*** Records shown ***
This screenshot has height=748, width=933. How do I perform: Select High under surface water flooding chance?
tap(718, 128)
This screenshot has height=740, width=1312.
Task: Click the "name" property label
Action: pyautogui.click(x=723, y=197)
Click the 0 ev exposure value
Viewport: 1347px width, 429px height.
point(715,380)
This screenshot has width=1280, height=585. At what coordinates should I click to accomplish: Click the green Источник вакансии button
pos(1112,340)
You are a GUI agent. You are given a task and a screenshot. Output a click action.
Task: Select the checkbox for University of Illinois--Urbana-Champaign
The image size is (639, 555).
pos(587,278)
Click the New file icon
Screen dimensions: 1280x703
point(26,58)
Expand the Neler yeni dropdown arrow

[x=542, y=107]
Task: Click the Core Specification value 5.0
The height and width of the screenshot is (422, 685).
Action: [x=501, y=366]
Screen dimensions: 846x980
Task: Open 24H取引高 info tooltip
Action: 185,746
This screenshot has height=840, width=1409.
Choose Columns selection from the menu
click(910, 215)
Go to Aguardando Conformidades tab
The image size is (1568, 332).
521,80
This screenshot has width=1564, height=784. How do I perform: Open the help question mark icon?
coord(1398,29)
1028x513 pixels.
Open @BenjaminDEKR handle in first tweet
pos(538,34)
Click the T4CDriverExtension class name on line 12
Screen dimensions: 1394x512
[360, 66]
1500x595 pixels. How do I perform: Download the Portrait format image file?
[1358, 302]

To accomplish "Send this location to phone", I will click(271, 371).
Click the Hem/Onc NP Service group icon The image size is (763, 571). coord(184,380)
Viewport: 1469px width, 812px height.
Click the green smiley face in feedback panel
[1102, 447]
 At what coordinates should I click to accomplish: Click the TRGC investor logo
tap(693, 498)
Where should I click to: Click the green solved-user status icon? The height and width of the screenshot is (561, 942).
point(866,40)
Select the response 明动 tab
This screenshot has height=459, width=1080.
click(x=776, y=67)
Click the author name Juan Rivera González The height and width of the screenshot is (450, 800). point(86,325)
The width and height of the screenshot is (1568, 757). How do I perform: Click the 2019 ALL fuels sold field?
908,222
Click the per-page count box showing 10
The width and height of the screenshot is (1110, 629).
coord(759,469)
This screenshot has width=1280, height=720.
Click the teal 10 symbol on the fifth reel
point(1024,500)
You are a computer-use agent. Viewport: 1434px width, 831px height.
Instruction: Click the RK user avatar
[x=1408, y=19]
*** End of Records shown ***
Wherever the string "agent" occurs in the data, copy the line that holds it.

■ Output of the task ■
You are a GUI agent. You are given a task and a screenshot. Output a click action.
You are a computer-use agent. Viewport: 1434px width, 831px height.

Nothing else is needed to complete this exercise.